Spin-triplet superconductivity in Weyl nodal-line semimetals
Spin-triplet superconductivity in Weyl nodal-line semimetals
Blog Article
Abstract Topological semimetals are three dimensional materials with symmetry-protected massless bulk excitations.As a special case, Weyl nodal-line semimetals are realized in materials having either no inversion or broken time-reversal symmetry and feature bulk nodal lines.The 111-family, including LaNiSi, LaPtSi and LaPtGe 2010 chevy malibu exhaust manifold materials (all lacking inversion symmetry), belongs to this class.
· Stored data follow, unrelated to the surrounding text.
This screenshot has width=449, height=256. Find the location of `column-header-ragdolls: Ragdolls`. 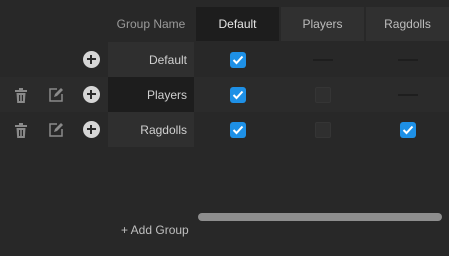

column-header-ragdolls: Ragdolls is located at coordinates (408, 24).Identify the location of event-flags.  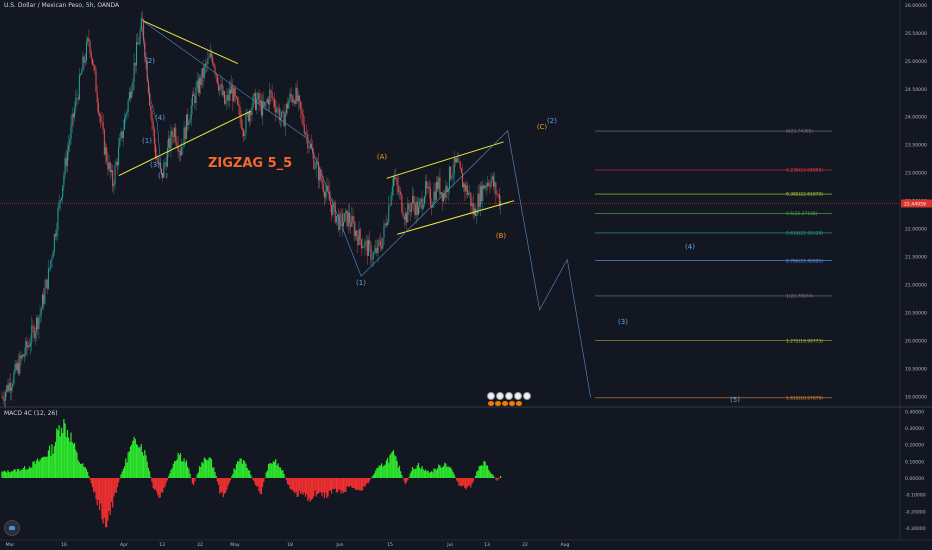
(505, 404).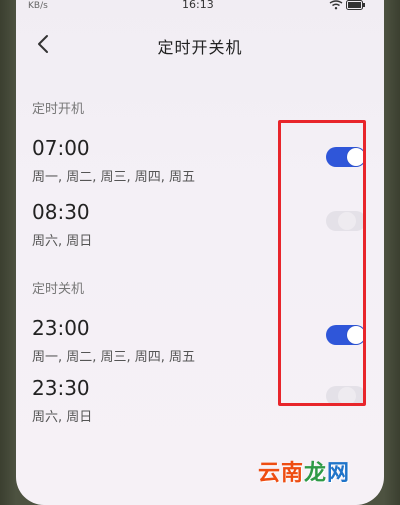 This screenshot has height=505, width=400. What do you see at coordinates (61, 212) in the screenshot?
I see `schedule-time: 08:30` at bounding box center [61, 212].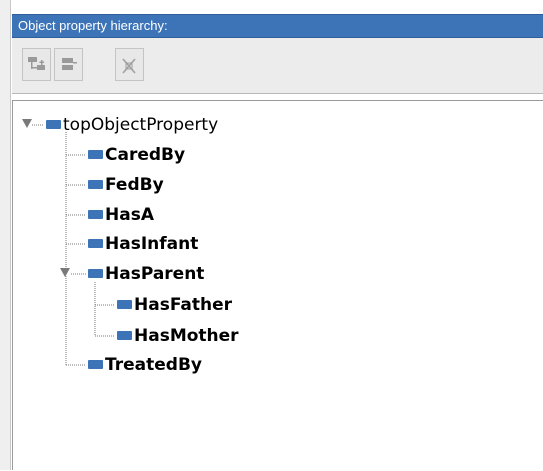  What do you see at coordinates (155, 274) in the screenshot?
I see `tree-node-label: HasParent` at bounding box center [155, 274].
Here, by combining muon-spin rotation and relaxation with thermodynamic measurements, we find that these materials exhibit a fully-gapped superconducting ground state, while spontaneously breaking time-reversal symmetry at the superconducting transition.Since speaker cabinet insert time-reversal symmetry is essential for protecting the normal-state topology, its breaking upon entering the superconducting state should remarkably result in a topological phase transition.By developing a minimal model for the normal-state band structure and assuming a purely spin-triplet pairing, we show that the superconducting properties across this family can be described accurately.
Our results demonstrate that the 111 materials reported here provide an ideal test-bed for investigating the rich interplay between the exotic properties of Weyl nodal-line fermions and unconventional superconductivity.